## Exercices à traiter
**A.** Indiquez si chacun des énoncés suivants est conforme au texte sur le gouvernement Valls 2. Répondez par oui ou non et citez les mots du texte qui tranchent. (i) Hollande y est présenté comme un réformateur social-démocrate. (ii) Seuls les politiques de droite ont enfoncé la société française dans l'impasse. (iii) Les décisions à prendre sont présentées comme populaires.
**B.** Reprenez le texte sur le gouvernement Valls 2 à la suite de sa dernière phrase.

## Texte fourni
'''

En finir avec la « radis politique »


Valls2. Au niveau des symboles, ce gouvernement ne pouvait pas afficher mieux. Et d’une certaine manière, Hollande pourrait entrer dans l’histoire, comme celui qui après deux ans d’atermoiements idéologiques, ose enfin s’assumer dans ce qu’il est certainement : un réformateur social démocrate pur jus. Voilà un président convaincu que la société française est dans une impasse tragique dont elle ne parvient pas à sortir. Et dans laquelle les politiques, de droite comme de gauche, l’ont enfoncée, par renoncement, par refus de voir le monde tel qu’il est, remettant toujours à plus tard, les adaptations, les réformes, les décisions impopulaires. Forcément impopulaires! Voilà un président qui, volens nolens, va peut-être s’atteler à la tâche, bravant l’impopularité, conscient que c’est maintenant ou jamais. Le changement…!

'''

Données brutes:
'''

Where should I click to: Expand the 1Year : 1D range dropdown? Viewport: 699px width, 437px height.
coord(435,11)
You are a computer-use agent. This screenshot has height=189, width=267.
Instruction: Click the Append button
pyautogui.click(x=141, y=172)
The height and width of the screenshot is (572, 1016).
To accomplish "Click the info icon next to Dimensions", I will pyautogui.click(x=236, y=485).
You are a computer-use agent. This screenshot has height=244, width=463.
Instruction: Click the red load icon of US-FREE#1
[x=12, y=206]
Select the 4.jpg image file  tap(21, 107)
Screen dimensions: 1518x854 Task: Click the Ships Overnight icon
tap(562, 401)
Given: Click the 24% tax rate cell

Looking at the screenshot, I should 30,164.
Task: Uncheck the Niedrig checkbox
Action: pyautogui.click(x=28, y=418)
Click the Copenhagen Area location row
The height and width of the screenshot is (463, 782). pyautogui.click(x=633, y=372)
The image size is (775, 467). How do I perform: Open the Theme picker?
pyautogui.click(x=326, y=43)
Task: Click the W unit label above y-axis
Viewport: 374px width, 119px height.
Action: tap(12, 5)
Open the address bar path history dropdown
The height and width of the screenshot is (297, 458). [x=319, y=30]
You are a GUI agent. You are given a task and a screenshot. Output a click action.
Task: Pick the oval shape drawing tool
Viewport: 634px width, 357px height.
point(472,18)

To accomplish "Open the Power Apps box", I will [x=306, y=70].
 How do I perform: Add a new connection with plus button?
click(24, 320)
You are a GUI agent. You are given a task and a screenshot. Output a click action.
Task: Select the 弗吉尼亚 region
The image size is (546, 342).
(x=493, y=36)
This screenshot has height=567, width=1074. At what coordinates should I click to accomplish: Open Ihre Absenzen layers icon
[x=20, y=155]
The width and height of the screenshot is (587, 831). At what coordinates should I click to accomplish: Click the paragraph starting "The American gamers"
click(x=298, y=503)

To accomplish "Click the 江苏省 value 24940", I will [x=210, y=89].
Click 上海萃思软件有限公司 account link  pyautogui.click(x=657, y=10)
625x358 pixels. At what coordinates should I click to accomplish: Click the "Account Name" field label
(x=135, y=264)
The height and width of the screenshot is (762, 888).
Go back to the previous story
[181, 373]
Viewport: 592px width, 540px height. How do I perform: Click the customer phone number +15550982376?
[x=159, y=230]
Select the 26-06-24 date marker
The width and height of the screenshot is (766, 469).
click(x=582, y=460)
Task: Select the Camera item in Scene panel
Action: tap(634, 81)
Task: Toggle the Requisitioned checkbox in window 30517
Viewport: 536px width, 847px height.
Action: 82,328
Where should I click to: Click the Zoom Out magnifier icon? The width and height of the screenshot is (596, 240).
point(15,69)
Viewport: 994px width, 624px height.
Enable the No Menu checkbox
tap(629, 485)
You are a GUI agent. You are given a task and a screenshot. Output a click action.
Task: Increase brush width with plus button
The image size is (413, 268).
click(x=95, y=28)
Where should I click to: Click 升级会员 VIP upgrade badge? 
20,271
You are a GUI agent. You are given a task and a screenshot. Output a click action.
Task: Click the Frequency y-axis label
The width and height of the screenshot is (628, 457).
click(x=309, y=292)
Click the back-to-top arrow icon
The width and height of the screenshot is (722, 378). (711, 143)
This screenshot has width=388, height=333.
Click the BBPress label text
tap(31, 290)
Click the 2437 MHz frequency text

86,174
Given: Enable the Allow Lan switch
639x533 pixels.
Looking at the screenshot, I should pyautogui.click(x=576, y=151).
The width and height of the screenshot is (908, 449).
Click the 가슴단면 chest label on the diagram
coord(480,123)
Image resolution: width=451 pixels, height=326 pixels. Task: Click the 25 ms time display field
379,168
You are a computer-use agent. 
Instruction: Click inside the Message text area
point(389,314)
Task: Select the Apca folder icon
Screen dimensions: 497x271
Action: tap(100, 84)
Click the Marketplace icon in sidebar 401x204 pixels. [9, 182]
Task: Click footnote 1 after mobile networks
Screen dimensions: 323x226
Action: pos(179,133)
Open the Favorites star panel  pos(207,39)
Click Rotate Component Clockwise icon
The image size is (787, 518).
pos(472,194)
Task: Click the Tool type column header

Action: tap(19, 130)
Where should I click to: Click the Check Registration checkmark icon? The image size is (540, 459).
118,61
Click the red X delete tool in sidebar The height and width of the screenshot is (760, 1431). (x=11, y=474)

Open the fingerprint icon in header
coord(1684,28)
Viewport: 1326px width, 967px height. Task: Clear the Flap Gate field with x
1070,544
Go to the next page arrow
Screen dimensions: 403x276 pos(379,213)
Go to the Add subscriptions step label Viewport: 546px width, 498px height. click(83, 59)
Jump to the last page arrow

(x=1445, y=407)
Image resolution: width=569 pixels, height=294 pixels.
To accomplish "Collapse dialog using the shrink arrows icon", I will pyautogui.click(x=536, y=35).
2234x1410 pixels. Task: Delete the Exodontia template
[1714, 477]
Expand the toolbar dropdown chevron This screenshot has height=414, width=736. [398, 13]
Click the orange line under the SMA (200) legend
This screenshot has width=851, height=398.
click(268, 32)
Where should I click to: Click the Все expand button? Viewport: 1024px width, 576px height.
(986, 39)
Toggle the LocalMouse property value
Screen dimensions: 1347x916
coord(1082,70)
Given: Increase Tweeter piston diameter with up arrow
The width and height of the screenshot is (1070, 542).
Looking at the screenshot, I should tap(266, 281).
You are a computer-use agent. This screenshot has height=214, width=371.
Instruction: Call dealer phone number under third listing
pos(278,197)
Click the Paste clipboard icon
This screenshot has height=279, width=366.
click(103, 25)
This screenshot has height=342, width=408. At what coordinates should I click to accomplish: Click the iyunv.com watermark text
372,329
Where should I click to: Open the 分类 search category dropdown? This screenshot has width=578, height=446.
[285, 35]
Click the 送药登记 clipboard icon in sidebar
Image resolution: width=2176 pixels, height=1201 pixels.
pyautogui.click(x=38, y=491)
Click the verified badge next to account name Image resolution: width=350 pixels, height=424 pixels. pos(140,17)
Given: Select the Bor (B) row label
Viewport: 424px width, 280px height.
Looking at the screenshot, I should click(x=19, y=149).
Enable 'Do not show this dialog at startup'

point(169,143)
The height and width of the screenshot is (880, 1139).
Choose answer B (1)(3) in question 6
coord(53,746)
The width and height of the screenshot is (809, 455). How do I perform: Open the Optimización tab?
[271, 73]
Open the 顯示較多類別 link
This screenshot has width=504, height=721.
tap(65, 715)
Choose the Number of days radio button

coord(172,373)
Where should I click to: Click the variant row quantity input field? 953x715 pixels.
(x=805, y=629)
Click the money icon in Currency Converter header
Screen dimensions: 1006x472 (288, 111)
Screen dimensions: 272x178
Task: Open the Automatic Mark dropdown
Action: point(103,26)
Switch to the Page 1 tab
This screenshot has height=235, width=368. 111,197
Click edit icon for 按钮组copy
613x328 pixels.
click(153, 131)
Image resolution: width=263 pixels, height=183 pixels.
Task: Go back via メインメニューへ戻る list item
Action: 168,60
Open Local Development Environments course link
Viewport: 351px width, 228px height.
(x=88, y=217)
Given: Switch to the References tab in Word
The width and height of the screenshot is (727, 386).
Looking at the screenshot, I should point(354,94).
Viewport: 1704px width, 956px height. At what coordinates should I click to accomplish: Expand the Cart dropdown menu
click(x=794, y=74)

'''

## Réponses dans l'ordre
**A.**
(i) Oui : « un réformateur social démocrate pur jus ».
(ii) Non : « les politiques, de droite comme de gauche, l’ont enfoncée ».
(iii) Non : « Forcément impopulaires! ».

**B.**
Chacun sait bien que trop de verrous, économiques, sociaux, culturels, empêchent la France de tenir son rang dans la mondialisation. Chacun sait bien que cette mondialisation, parfois si justement décriée, est un incontournable du moment, de la séquence historique que nous vivons.Trotsky croyait dur comme fer que la révolution serait mondiale et permanente, faute de quoi, elle s’abimerait dans les pires errements. Ce fut le cas. L’effondrement du bloc soviétique a laissé le champ libre au capitalisme. Le mythe révolutionnaire est pour un moment (un long moment?) relégué aux enfers de l’histoire. Le capitalisme qui est lui en mue permanente s’est mondialisé, bien loin aujourd’hui de celui que Marx décrivait. A tel point que nulle part dans le monde, il n’est aujourd’hui véritablement remis en cause. Certes, il n’a pas apporté partout prospérité et bonheur, mais même dans sa brutalité la plus abjecte, il tolère, encourage l’espoir. La société de consommation, la Chine est un cas d’école, est le nouveau graal de l’humanité. Ceux qui n’y sont pas entrés, en rêvent, ceux qui y sont n’imaginent pas y renoncer. A preuve, les régimes théocratiques les plus obtus, qui prônent un retour à des textes aussi abscons que rétrogrades , se gardent bien de remettre en cause l’ordre économique actuel, la toute puissance de la marchandise.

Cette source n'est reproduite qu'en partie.